◆ Passage for review
╭──

November 19, 2020
And nearly as many times more expensive
The Department of Energy’s National Energy Technology Laboratory partnered with Cerebras Systems to test the chip designer's huge Wafer Scale Engine processor.
The WSE is the largest chip ever built, with 1.2 trillion transistors and 400,000 AI-optimized cores in a package measuring eight by nine inches. Sold with accouterments in a 15U rack-mounted device known as the CS-1, each one costs around $2m.
Using the whole wafer
“NETL researchers and the Cerebras team collaborated to extend the frontier of what is possible,” Dr. Brian J. Anderson, Lab Director at NETL, said. “This work at the intersection of supercomputing and AI will extend our understanding of fundamental scientific phenomena, including combustion and how to make combustion more efficient. Together, NETL and Cerebras are using innovative new computer architectures to further the NETL Mission and benefit the United States.”
In a test involving a key workload in computational fluid dynamics, the CS-1 was pitted against the Joule supercomputer, the 82nd fastest supercomputer in the world. While NTEL's Joule contains 84,000 CPU cores, only 16,384 were used, as that was the largest cluster of CPUs that Joule could allocate to the problem of this size – additional cores would not have sped up the calculation.

╰──

◆ Dataset

╭──

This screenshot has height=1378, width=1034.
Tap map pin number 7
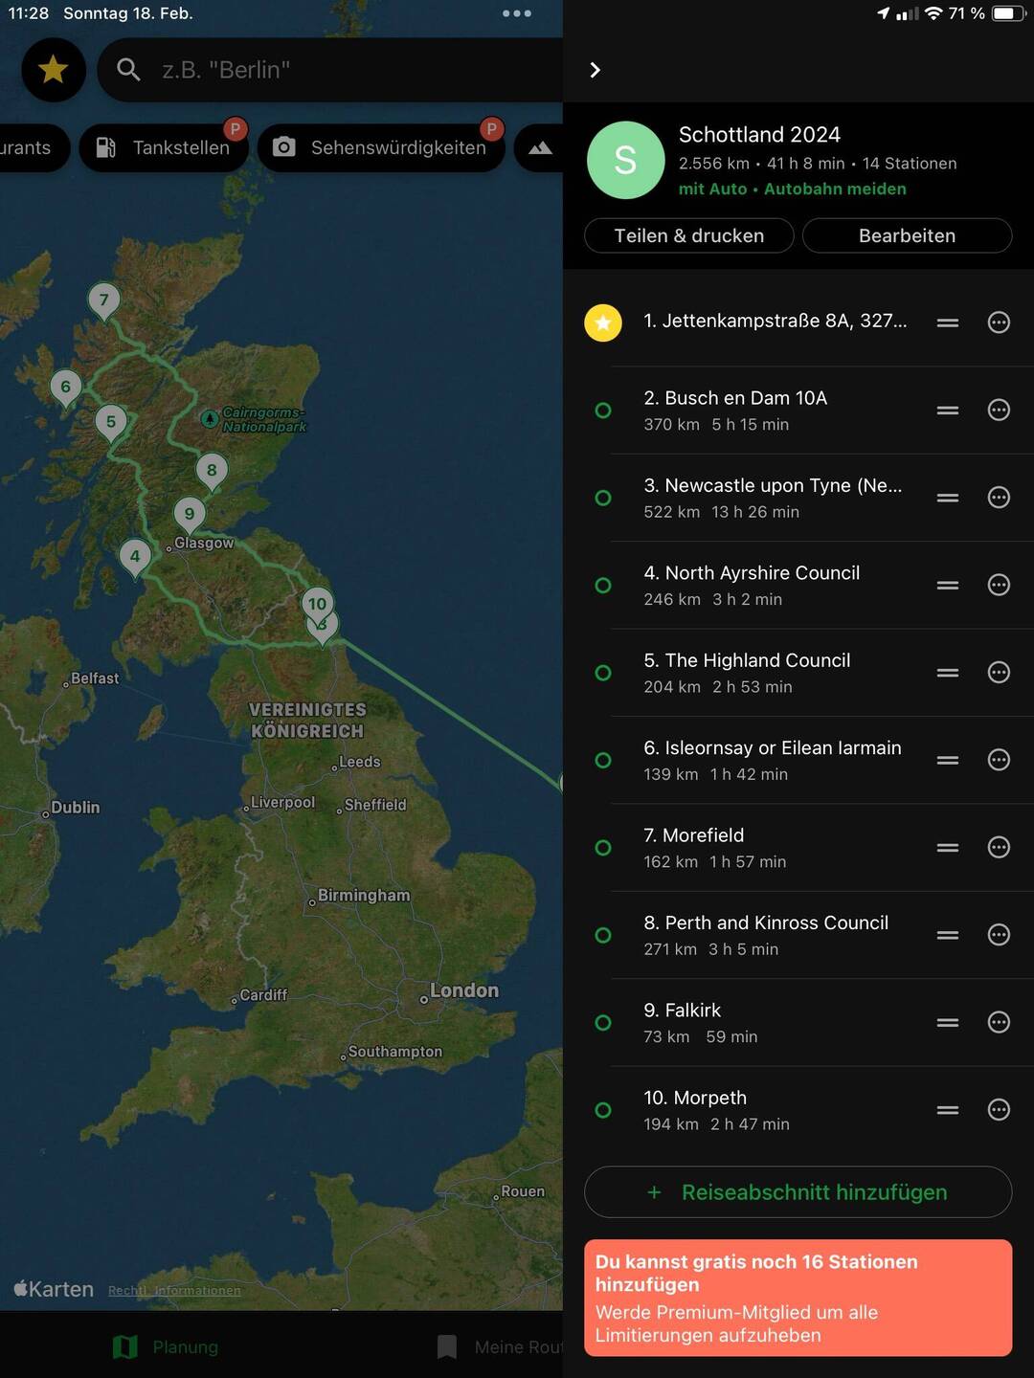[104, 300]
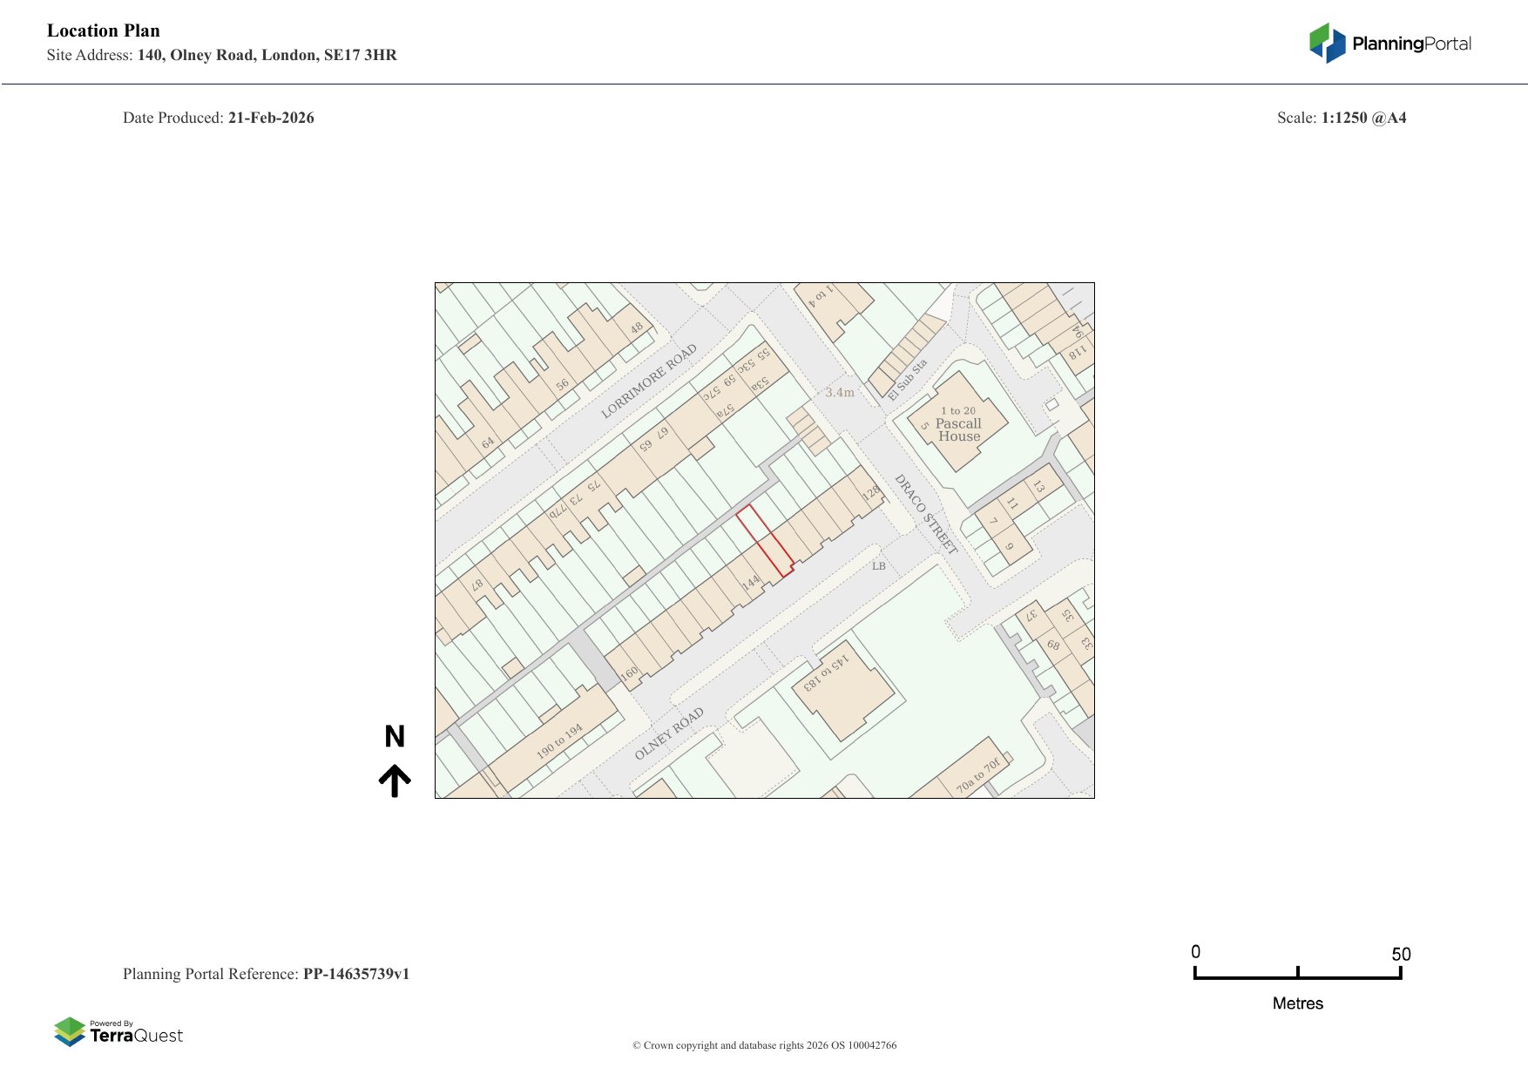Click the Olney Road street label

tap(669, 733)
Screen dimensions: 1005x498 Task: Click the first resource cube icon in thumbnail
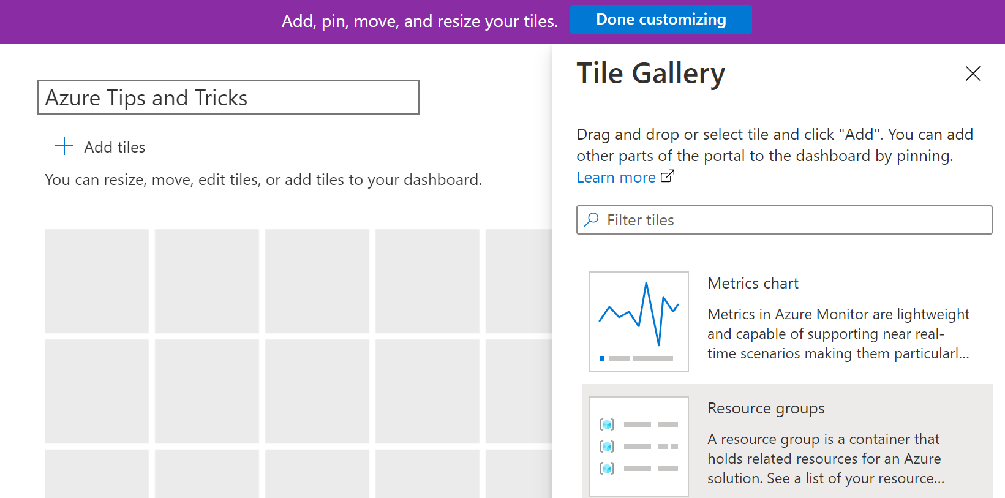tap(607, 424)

╰──
╭──

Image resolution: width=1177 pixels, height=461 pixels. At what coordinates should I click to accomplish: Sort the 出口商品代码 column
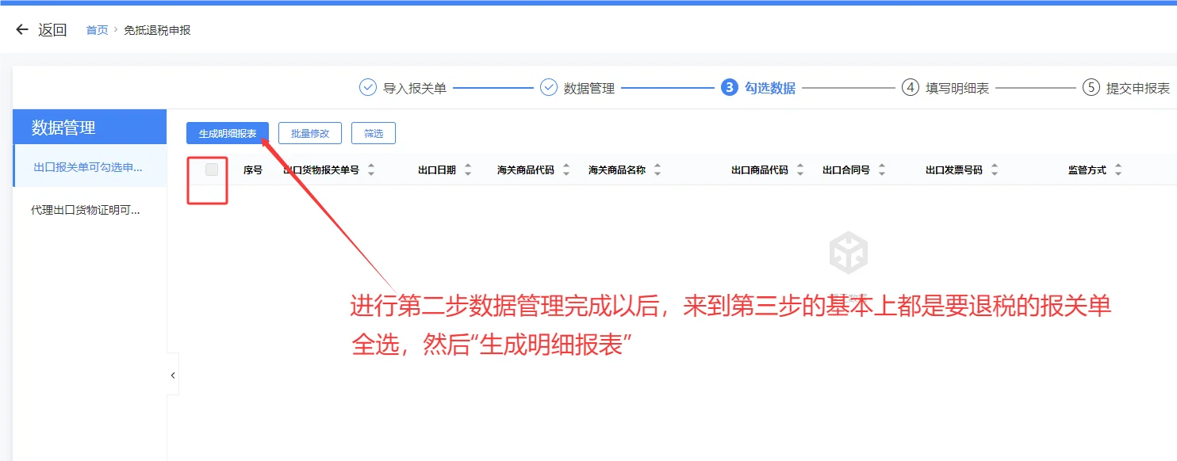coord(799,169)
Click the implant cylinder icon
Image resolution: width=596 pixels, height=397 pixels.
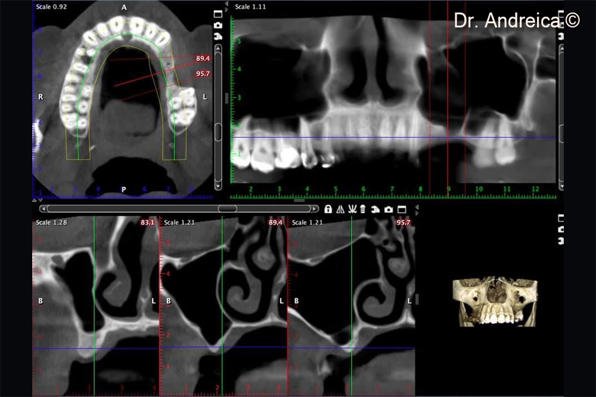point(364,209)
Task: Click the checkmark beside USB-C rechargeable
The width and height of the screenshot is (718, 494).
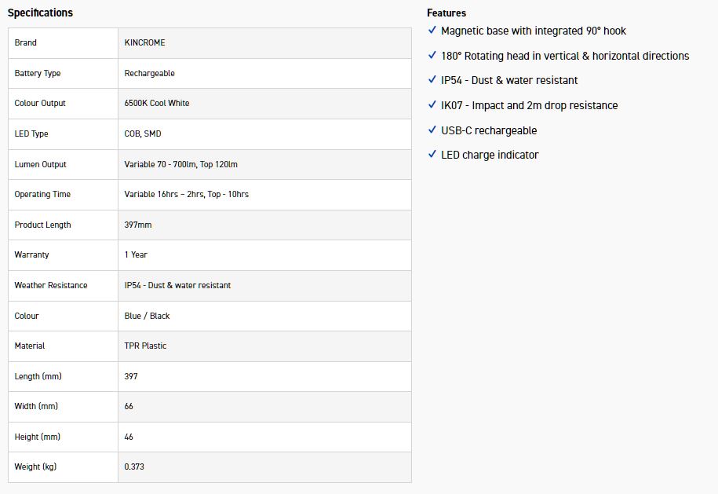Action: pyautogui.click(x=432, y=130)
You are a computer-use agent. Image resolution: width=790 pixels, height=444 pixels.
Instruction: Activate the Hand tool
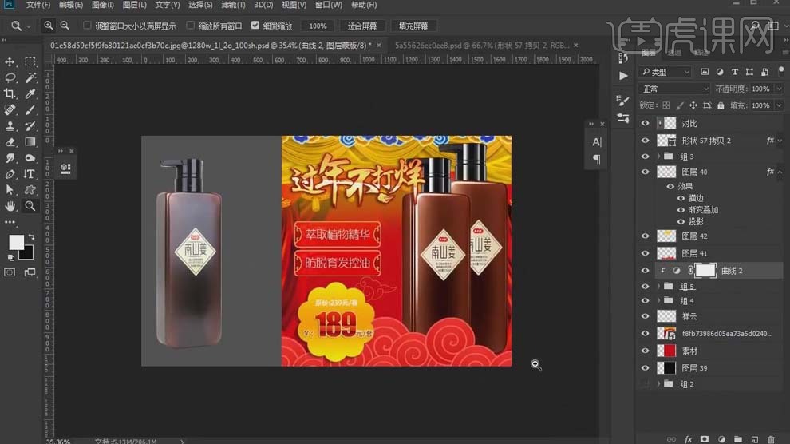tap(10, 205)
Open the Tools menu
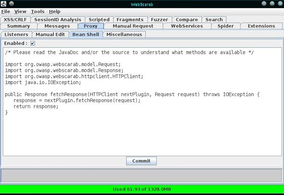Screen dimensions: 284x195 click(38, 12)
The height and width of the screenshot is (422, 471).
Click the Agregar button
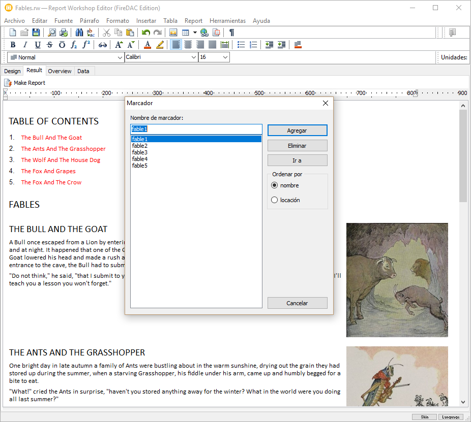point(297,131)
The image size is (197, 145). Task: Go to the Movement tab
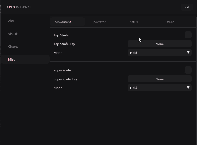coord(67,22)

╰──
╭──

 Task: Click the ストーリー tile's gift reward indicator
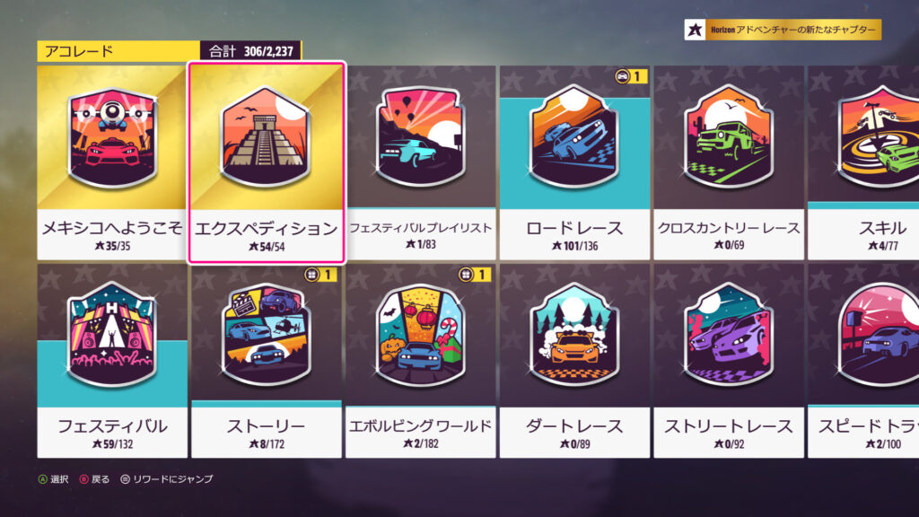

╰──

◆ Task instructions
(a) Repeat the part of the article on the Cerebras chip test that opens with the words containing "November 19, 2020" and closes with "costs around $2m.".
(b) According to the article on the Cerebras chip test, how many transistors does the Wafer Scale Engine have?
(c) Write the next part of the article on the Cerebras chip test, picking up after its last sentence.
The listing is separate material, unrelated to the article on the Cerebras chip test.

◆ Answers given
(a)
November 19, 2020
And nearly as many times more expensive
The Department of Energy’s National Energy Technology Laboratory partnered with Cerebras Systems to test the chip designer's huge Wafer Scale Engine processor.
The WSE is the largest chip ever built, with 1.2 trillion transistors and 400,000 AI-optimized cores in a package measuring eight by nine inches. Sold with accouterments in a 15U rack-mounted device known as the CS-1, each one costs around $2m.

(b) 1.2 trillion

(c)
When compared to the 16,384 Intel Xeon Gold 6148 cores, CS-1 was 200 times faster. It was also 10,000 times faster than a GPU.
“Cerebras is proud to extend its work with NETL and produce extraordinary results on one of the foundational workloads in scientific compute,” Andrew Feldman, co-founder and CEO at Cerebras, said. “Because of the radical memory and communication acceleration that wafer scale integration creates, we have been able to go far beyond what is possible in a discrete, single chip processor, be it a CPU or a GPU.”
In a research paper published this week, Cerebras and NETL examined the promise of wafer-scale processors.
By having memory on the same silicon wafer as processing, the chip can provide orders of magnitude more memory bandwidth, single cycle memory latency, and lower energy cost for memory access.
The WSE has 18GB of on-wafer static random-access memory (consisting of 380,000x 48kb local memory) interconnected by an on-the-wafer network with injection bandwidth one fourth of the peak floating point compute bandwidth and with nanosecond per hop message latencies.
"Thus, on the CS-1, memory bandwidth matches the peak compute rate, and communication bandwidth is only slightly lower," the paper states. This is in contrast with standard CPU, GPU, and memory configurations, where network latencies are only getting worse, causing a performance bottleneck.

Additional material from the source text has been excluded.